## What needs to be done
Edit the records from the line with "This screenshot has" up to and including the line with "I want to click", replacing "expandable menu item" with "collapsible menu item" and leaving everything else unchanged. Give back only those lines.
begin Given records
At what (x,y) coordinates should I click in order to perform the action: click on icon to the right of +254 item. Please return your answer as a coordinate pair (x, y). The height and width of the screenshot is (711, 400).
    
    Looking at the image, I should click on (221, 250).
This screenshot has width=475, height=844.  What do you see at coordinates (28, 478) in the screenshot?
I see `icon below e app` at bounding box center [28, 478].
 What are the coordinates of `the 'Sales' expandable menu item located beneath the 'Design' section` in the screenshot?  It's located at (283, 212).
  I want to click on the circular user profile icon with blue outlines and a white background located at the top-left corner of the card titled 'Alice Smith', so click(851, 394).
end Given records
begin Given records
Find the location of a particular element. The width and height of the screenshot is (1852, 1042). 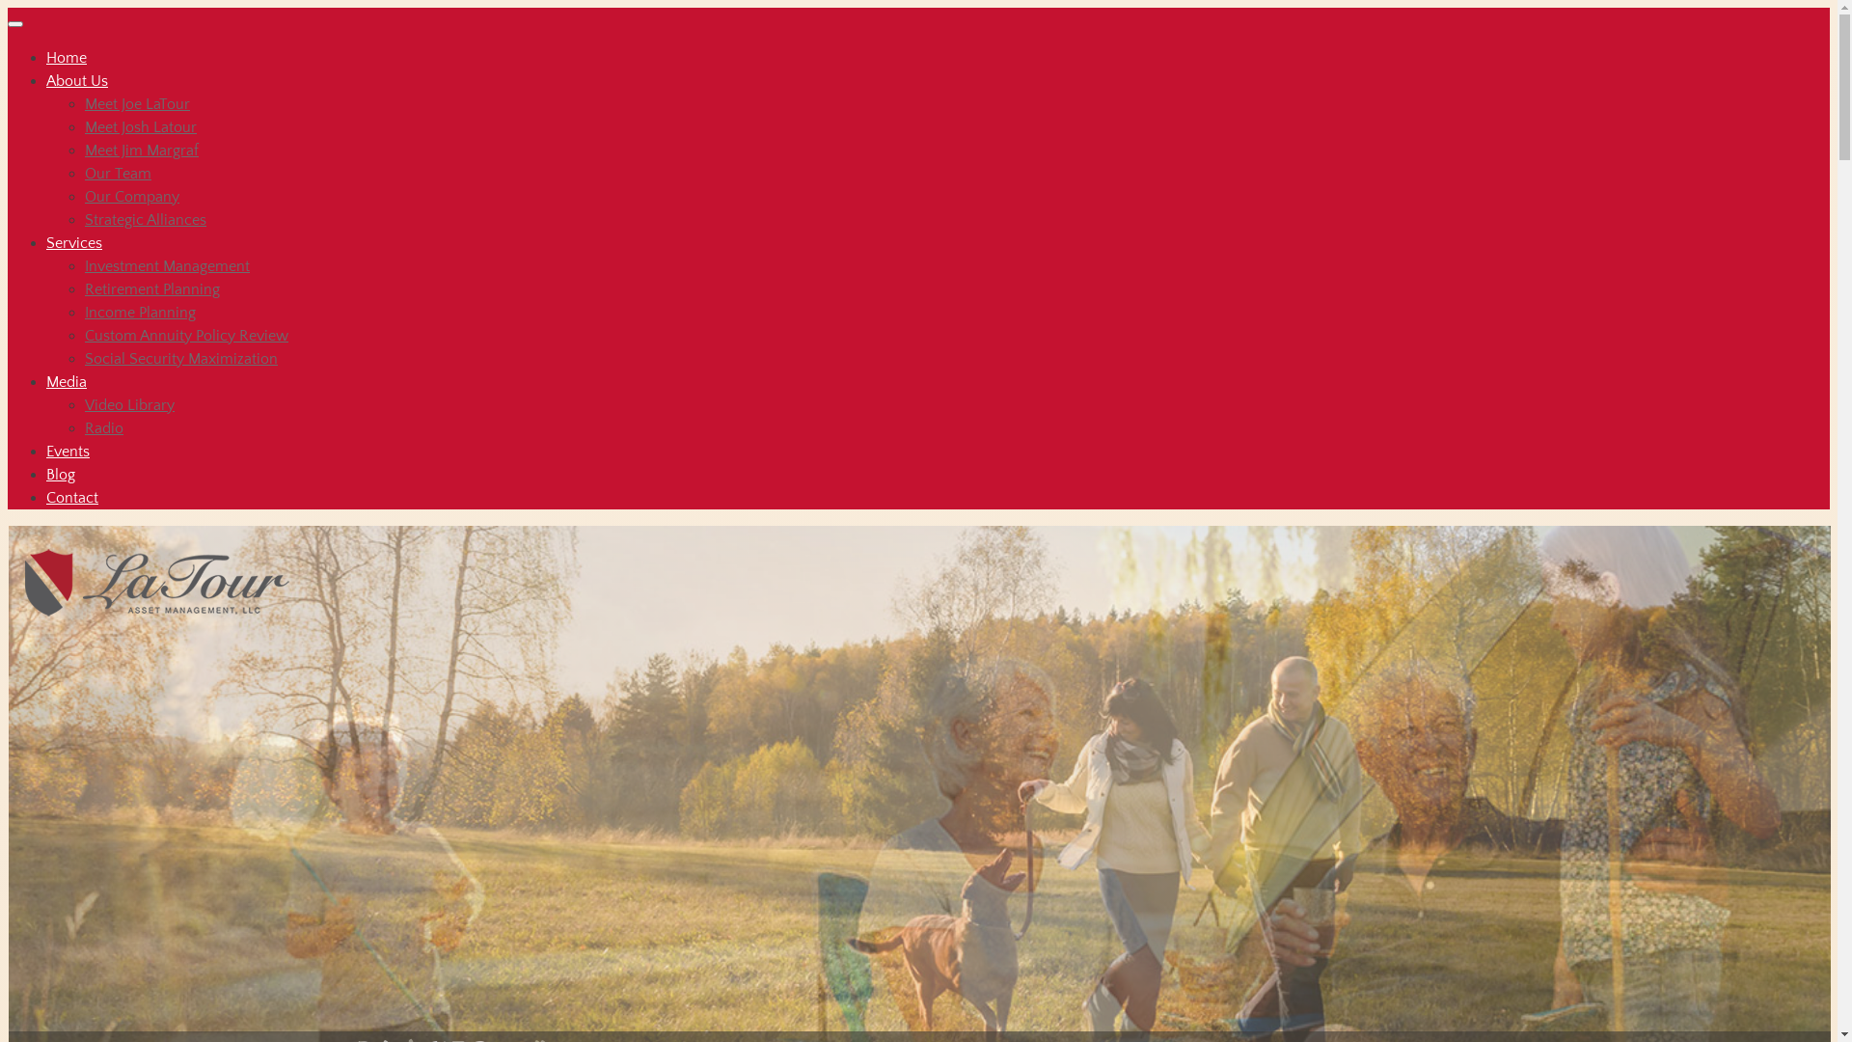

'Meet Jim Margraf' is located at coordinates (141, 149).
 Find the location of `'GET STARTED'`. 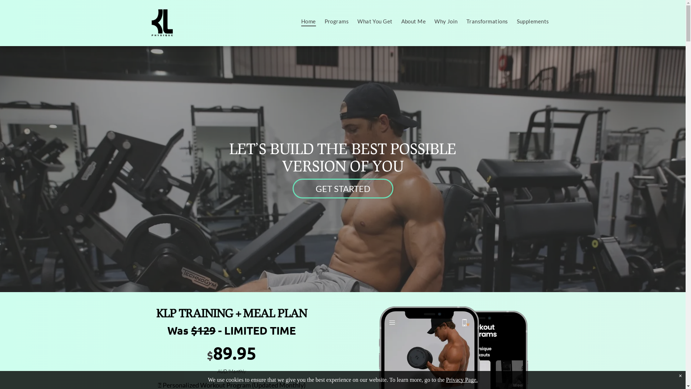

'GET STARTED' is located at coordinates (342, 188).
end Given records
## Result for this exercise
This screenshot has width=475, height=844.  What do you see at coordinates (28, 478) in the screenshot?
I see `icon below e app` at bounding box center [28, 478].
 What are the coordinates of `the 'Sales' collapsible menu item located beneath the 'Design' section` in the screenshot?  It's located at (283, 212).
  I want to click on the circular user profile icon with blue outlines and a white background located at the top-left corner of the card titled 'Alice Smith', so click(851, 394).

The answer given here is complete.